Directions for this task ->
Please give back only the lines below from the one containing "Brass Diverter Valve (197, 502)" to the one containing "Widerrufsbelehrung (641, 2126)", each repeated word for word, both ends included.

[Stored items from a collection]
○ ○ ○
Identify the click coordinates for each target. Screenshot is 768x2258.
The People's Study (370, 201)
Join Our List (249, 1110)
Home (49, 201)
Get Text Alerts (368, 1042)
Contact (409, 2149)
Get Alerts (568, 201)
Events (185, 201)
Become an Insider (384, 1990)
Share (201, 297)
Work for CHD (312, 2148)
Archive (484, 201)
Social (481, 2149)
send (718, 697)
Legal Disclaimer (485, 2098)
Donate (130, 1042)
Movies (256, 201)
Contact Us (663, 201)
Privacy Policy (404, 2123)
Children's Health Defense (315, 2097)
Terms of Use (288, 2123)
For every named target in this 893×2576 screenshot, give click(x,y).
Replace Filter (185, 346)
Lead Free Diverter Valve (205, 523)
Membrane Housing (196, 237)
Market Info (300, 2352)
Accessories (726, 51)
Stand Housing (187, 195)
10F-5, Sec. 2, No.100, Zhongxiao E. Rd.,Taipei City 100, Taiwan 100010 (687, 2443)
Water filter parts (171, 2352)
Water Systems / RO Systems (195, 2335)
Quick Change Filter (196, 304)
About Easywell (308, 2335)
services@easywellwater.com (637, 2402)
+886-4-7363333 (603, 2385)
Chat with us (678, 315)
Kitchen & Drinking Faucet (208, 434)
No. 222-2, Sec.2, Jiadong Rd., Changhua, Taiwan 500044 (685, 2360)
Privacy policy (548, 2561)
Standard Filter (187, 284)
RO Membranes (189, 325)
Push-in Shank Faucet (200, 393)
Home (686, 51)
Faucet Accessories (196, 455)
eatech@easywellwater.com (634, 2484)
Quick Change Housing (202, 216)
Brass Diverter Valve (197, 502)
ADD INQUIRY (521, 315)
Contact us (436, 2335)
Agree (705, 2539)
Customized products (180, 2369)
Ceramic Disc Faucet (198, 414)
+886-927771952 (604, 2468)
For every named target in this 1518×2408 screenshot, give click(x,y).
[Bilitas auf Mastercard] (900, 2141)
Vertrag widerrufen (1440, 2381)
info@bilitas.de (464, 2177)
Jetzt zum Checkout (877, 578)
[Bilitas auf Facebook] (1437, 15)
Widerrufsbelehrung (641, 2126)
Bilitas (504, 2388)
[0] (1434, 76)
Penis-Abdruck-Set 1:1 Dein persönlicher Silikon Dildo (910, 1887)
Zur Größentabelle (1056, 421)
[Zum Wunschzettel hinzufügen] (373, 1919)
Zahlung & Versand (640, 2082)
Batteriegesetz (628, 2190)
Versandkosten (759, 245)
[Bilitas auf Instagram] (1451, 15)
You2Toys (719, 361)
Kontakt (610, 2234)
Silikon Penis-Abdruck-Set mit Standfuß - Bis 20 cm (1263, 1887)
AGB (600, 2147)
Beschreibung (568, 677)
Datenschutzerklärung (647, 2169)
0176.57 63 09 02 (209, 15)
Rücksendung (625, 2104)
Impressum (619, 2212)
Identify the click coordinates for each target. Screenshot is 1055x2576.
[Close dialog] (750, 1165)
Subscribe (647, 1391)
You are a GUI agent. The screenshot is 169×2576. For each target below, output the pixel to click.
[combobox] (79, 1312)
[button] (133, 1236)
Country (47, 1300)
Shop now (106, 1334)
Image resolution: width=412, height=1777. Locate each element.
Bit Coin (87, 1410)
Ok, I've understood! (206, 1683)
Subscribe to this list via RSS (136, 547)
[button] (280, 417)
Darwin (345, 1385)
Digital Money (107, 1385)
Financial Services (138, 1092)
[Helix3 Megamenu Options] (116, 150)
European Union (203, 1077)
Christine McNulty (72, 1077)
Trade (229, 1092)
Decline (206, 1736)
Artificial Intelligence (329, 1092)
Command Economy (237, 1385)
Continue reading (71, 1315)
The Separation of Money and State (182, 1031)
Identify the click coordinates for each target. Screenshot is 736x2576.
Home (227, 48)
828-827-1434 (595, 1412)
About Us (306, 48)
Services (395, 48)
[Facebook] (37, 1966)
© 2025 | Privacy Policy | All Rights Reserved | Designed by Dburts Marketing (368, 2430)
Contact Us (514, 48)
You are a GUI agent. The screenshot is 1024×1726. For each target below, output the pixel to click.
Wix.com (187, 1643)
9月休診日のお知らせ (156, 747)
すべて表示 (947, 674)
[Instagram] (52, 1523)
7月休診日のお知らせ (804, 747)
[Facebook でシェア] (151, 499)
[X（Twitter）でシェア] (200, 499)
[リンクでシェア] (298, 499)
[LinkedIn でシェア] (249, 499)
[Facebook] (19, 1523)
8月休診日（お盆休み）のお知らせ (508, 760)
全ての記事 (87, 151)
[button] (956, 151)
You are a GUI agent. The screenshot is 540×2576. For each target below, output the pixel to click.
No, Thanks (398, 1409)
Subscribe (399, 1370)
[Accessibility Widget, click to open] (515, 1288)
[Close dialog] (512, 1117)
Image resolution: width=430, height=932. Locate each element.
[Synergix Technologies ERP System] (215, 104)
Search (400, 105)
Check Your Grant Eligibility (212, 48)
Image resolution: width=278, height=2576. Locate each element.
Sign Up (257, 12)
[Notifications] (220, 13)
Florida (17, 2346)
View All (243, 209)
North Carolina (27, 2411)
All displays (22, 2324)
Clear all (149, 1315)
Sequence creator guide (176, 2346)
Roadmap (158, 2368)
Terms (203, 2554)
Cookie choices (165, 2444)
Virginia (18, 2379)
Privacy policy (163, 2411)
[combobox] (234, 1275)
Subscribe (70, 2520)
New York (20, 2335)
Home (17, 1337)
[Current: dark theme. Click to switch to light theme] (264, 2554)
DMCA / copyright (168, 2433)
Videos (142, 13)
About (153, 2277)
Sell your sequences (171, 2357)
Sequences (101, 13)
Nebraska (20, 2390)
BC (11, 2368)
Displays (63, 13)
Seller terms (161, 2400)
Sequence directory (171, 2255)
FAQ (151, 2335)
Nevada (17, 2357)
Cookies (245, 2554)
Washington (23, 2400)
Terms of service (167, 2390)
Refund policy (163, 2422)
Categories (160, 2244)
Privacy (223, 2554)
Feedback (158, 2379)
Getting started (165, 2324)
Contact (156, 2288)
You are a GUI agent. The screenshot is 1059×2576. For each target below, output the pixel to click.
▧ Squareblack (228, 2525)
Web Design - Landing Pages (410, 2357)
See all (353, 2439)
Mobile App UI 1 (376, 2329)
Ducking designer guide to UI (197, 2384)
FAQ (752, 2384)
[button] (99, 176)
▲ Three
○ ○ ○
Result of this task ->
Brass Diverter Valve (197, 502)
ADD INQUIRY (521, 315)
Contact us (436, 2335)
Agree (705, 2539)
Customized products (180, 2369)
Ceramic Disc Faucet (198, 414)
+886-927771952 (604, 2468)
For every named target in this 1518×2408 screenshot, give click(x,y).
[Bilitas auf Mastercard] (900, 2141)
Vertrag widerrufen (1440, 2381)
info@bilitas.de (464, 2177)
Jetzt zum Checkout (877, 578)
[Bilitas auf Facebook] (1437, 15)
Widerrufsbelehrung (641, 2126)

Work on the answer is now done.